しかし両親が他界していることを言ってしまうと…いろいろとややこしくなってくる。黙っておこうと決めたのは自分だ。この痛みも自業自得だ。

 


「ほらトリシア、教会で何かお手伝いとかしてなかった?」

「教会で………」


ふと、そう促されて考えこむと頭に引っかかるものがいくつもあった。

クリスマスやイースターはもちろんのこと聖歌隊もしていたはずだ…両親が何をしていたかは知らないが、少なくとも私はあの教会に良くしてもらっていた。


それに、だ

父も母も葬儀は教会に任せていたけれど、実際にふたを開けてみれば葬儀自体が偽装されていた。空の棺桶を見おくるというのに、教会がそれを了承も黙認もするはずが無いじゃないか。

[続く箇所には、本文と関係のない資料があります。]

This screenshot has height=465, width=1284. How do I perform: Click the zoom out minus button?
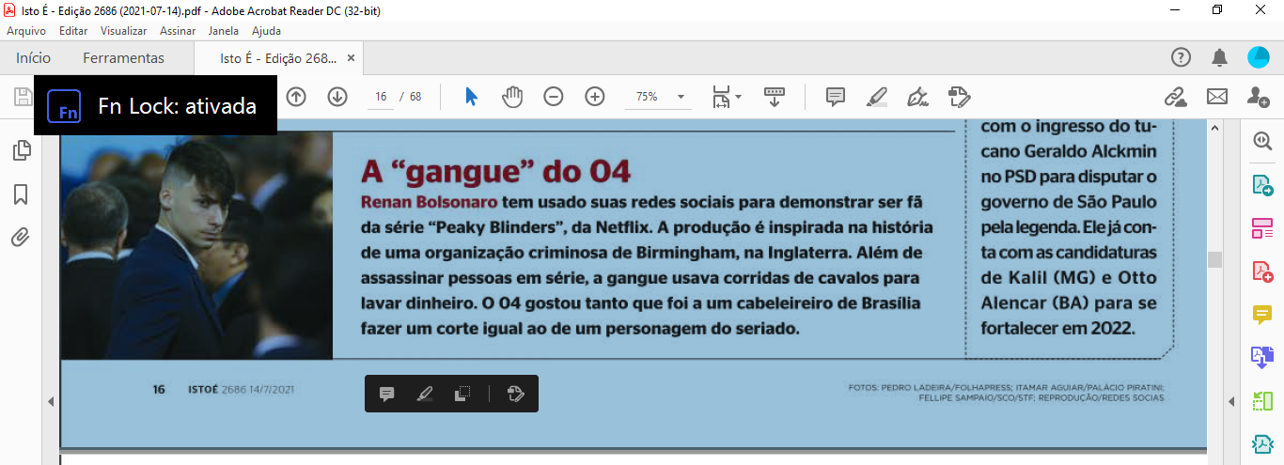[x=554, y=97]
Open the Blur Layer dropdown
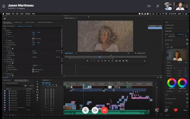Screen dimensions: 190x119 36,65
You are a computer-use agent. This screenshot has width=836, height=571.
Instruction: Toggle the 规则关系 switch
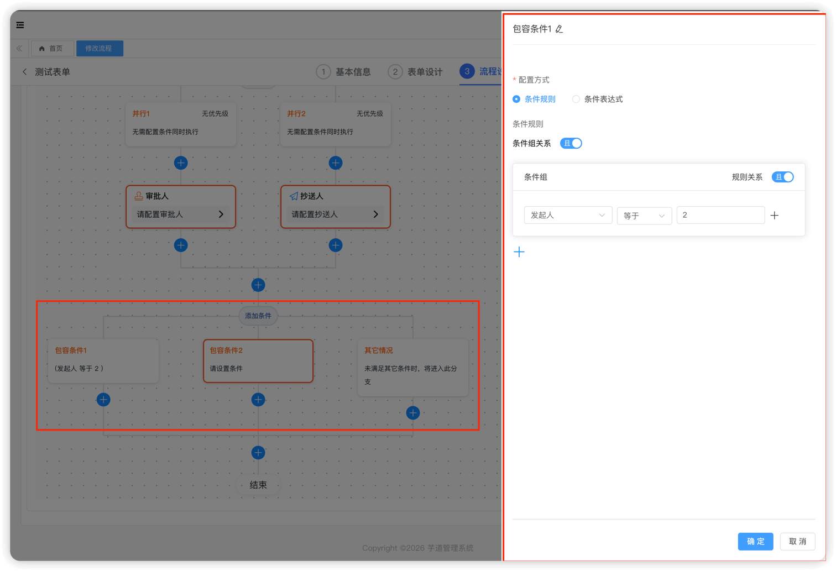click(782, 177)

ドラゴニスタと何らかの関係、それも昨日今日程度の関係ではなくもっとずっと長く強い関係が無ければそんなことは不可能だ。

ギアが私の家の来歴を語った時のことを思い返して、代々のルルーを名乗る家系がここでシャルロッテと共に生きて、死んでいったのだとすれば納得がいく点も数多くある。



急に真剣な顔で黙りこくったトリシアに何と声をかければいいのか分からない男たちは互いに「何かまずいことを聞いた?」と目配せし合う。

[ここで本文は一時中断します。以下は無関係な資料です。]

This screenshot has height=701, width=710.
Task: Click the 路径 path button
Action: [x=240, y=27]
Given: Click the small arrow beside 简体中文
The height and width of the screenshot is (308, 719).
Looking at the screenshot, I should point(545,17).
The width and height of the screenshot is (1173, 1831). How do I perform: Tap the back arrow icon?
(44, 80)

「ご、ごめんなトリシア!そうだよな!事情があるよな!普通は娘よりも息子を育てるっていうのに突然家のことを根掘り葉掘り聞くなんて無神経だった!気にしなくていいか…ら」


トリシアはデムの言葉を最後まで聞かずに無言で立ち上がった。がたんと椅子が音を立てたのがやたらと耳に大きく響いて、ぐっと言葉を飲み込んでしまう。

そして彼らは思う、このこんなに迫力があったっけ?


「みんなには悪いけど、私ちょっと調べなきゃいけない事があるから早退する…」

「え?」

「だからレイリエス先生にはうまく誤魔化しておいてほしいの、お願いしてもいい?」

「あ、ああ、別にそのくらいは全然問題ないよ、でも、どこに?」

「……教会、に。たぶんそこが私の家系を保管してる協会も兼ねてるはずだから…更新?に」








荷物をまとめて教室を出てすぐ、トリシアは目を見張って、唇を歪めた。


「シン、とアランも…えっと、今日は先に帰るね」


何でもないように振る舞うのがこれほど難しいとは思わなかった。

よりにも寄って、誰よりも仲良くなったアランが家の地位を重んじて、親切にノートの取り方や教科書の使い方を教えてくれたシンが自分の家の生まれを蔑んでいる…。



どうして私は、特別な家に生まれてしまったんだろう。

そんな仕方のことを一瞬でも悔んでしまった自分の弱さが胸に針を刺す。


アランが寂しげな笑みで「いいんだ」と手を振る。


「そっか、トリシーはここの…教会の子だったんだね」

「ち、ちが……!」


そうだ違う、本当はもっと重い使命と名前を背負っている。しかもそれは厄介なことに家ではなく自分自身が選んで背負った物だ。

その違いは彼らにとっては大して違いのないものであることにかわりはない。

トリシアが弁明をしようと唇を開いても、彼らの耳に、心に届くかどうかわからない。



「全部…聞いてたの……?」


2人は静かに頷いた。

「私の事も…みんなと同じように…線引くの?」

何も言わない2人をまっすぐ見返すと、視線に耐えきれないとでも言うように視線を逸らされて。

その何気ない仕草に思っていたよりも重い衝撃を受けた自分に驚く。

慣れ合いも関わりもしていない浅い付き合いをしていたつもりがまさかこんなに、心の面積をとっていただなんて。

 

 


「いい、別に、何とも思わないから、好きにすればいい」

突き放すように言った一言が、どうしてだか自分の胸をえぐるように傷つけた。

それを無視して、トリシアは塾の教室を、今度こそ本当に後にした。